• [DO THIS] Swap every "subheading" for "section heading" in the rows beginning with the line that contains "(C) terminal label in the diagram" and running through the line that contains "Select the legend", leaving everything else unchanged. Give back only those rows.

• [WORKING DATA]
·····

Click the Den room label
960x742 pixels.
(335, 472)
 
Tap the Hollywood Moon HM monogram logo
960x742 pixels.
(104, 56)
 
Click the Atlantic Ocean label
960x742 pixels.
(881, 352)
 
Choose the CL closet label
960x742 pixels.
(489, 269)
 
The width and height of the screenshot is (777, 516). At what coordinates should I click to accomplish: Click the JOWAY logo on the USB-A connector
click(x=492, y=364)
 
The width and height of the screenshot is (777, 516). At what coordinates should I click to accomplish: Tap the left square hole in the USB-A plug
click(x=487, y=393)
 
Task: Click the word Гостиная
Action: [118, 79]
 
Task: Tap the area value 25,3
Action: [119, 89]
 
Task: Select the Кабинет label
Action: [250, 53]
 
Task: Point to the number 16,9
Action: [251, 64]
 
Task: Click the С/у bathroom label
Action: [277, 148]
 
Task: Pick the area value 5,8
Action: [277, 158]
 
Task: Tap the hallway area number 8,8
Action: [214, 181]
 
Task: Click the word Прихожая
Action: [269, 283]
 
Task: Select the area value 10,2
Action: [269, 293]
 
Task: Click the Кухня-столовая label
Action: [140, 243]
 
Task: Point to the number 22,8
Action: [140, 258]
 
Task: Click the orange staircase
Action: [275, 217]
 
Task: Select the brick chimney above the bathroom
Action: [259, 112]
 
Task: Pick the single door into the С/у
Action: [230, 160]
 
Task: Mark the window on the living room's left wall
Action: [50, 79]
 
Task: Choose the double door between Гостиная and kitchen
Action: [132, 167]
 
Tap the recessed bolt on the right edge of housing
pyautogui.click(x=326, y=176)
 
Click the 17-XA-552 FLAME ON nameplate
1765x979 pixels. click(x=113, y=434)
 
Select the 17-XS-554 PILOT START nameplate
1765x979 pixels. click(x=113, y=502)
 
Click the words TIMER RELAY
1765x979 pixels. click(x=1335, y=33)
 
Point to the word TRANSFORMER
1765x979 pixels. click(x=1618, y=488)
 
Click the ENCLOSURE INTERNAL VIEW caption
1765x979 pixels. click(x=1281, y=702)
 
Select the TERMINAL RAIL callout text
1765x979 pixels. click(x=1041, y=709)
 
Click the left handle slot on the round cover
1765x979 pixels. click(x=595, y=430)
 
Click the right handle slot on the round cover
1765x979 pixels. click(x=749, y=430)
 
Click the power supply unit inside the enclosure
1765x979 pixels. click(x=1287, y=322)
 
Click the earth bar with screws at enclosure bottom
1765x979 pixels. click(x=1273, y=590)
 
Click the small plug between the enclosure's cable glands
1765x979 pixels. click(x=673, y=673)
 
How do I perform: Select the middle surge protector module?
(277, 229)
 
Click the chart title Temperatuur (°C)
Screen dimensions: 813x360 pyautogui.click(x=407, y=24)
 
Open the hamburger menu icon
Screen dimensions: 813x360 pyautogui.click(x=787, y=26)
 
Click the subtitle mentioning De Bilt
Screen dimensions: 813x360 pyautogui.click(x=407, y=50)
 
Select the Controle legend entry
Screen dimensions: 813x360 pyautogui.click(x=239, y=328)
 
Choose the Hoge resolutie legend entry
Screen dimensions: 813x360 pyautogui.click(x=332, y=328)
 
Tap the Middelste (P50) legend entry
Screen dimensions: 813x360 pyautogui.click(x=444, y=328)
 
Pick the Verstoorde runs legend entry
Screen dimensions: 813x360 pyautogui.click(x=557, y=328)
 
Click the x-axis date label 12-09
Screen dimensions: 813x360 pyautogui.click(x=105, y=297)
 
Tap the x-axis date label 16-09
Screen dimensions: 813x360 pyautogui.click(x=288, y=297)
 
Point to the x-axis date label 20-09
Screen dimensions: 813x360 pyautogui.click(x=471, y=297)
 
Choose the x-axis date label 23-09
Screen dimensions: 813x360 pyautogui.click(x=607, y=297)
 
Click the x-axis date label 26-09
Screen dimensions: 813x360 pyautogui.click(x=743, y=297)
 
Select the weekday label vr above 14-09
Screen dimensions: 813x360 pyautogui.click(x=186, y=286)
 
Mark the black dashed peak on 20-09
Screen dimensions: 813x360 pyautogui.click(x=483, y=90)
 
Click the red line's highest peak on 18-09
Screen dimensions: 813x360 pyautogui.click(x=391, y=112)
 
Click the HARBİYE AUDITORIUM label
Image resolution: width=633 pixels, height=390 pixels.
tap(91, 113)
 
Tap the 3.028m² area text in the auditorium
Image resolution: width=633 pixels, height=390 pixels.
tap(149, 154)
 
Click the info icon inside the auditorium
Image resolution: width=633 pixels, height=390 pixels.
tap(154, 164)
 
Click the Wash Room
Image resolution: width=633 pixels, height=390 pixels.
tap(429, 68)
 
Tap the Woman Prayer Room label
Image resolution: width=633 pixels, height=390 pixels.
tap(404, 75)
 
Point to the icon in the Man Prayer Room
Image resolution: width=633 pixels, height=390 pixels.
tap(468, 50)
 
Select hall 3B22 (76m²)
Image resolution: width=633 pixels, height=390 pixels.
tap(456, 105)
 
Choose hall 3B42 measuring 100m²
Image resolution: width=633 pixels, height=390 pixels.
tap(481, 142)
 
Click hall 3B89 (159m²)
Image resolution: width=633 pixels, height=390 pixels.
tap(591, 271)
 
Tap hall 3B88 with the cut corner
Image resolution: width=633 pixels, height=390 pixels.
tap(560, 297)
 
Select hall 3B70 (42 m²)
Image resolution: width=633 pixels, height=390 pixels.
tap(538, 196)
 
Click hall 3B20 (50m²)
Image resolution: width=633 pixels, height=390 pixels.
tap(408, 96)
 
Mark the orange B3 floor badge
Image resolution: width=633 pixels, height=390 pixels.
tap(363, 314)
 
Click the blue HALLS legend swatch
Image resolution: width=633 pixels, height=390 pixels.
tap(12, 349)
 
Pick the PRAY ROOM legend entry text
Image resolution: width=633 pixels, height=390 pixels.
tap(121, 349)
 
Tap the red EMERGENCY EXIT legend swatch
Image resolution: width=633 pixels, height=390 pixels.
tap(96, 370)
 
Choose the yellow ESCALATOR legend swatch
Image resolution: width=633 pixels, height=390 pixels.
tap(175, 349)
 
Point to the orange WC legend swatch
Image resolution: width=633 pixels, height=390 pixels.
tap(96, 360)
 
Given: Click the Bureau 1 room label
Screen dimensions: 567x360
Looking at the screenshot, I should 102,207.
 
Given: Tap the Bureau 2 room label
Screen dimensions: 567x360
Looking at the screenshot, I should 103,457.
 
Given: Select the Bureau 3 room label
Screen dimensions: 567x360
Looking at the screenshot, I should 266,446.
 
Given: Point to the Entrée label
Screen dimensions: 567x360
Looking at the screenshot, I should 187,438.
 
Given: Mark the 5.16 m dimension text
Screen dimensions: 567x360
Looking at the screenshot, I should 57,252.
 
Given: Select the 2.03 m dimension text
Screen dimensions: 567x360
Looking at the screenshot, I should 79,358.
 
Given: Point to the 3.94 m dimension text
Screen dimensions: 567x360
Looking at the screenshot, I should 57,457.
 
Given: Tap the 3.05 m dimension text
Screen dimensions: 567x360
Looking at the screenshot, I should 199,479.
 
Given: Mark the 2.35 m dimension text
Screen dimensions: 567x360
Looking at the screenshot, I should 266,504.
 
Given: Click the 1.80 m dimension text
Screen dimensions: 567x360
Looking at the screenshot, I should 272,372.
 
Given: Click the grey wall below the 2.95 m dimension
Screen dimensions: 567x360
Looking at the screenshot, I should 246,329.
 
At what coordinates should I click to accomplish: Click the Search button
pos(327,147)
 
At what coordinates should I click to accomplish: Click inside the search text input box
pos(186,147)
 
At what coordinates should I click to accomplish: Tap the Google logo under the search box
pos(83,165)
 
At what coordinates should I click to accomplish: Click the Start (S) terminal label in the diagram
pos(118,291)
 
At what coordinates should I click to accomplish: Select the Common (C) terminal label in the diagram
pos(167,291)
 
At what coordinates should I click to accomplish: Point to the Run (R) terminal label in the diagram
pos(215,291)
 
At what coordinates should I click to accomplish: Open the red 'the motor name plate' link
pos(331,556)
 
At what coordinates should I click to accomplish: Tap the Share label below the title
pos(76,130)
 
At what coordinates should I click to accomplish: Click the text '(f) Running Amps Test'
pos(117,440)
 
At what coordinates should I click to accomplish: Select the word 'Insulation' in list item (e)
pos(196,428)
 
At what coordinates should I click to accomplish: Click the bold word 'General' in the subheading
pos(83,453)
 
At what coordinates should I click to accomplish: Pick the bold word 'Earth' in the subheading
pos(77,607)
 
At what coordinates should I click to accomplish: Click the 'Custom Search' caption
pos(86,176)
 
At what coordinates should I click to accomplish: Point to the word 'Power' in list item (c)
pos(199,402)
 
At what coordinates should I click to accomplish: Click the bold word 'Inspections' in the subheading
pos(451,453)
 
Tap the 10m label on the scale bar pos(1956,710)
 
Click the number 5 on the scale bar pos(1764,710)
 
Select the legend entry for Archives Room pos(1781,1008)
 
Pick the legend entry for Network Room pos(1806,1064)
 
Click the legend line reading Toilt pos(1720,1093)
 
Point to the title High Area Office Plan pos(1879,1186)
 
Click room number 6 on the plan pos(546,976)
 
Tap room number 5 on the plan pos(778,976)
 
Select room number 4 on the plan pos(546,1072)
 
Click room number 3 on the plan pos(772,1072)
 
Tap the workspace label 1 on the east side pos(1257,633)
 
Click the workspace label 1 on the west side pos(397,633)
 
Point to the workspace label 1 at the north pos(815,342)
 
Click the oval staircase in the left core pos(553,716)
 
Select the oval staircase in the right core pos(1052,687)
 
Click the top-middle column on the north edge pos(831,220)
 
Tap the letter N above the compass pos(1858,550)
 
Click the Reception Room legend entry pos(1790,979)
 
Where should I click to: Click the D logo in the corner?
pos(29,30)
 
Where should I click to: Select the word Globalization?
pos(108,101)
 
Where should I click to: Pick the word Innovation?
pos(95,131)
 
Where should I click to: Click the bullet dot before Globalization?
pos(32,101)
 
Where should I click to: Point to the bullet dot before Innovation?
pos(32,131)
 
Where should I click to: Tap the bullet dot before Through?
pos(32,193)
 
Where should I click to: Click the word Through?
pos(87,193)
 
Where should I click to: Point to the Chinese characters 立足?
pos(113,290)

·····

• [REPLY]
At what coordinates should I click to accomplish: Select the Common (C) terminal label in the diagram
pos(167,291)
 
At what coordinates should I click to accomplish: Point to the Run (R) terminal label in the diagram
pos(215,291)
 
At what coordinates should I click to accomplish: Open the red 'the motor name plate' link
pos(331,556)
 
At what coordinates should I click to accomplish: Tap the Share label below the title
pos(76,130)
 
At what coordinates should I click to accomplish: Click the text '(f) Running Amps Test'
pos(117,440)
 
At what coordinates should I click to accomplish: Select the word 'Insulation' in list item (e)
pos(196,428)
 
At what coordinates should I click to accomplish: Click the bold word 'General' in the section heading
pos(83,453)
 
At what coordinates should I click to accomplish: Pick the bold word 'Earth' in the section heading
pos(77,607)
 
At what coordinates should I click to accomplish: Click the 'Custom Search' caption
pos(86,176)
 
At what coordinates should I click to accomplish: Point to the word 'Power' in list item (c)
pos(199,402)
 
At what coordinates should I click to accomplish: Click the bold word 'Inspections' in the section heading
pos(451,453)
 
Tap the 10m label on the scale bar pos(1956,710)
 
Click the number 5 on the scale bar pos(1764,710)
 
Select the legend entry for Archives Room pos(1781,1008)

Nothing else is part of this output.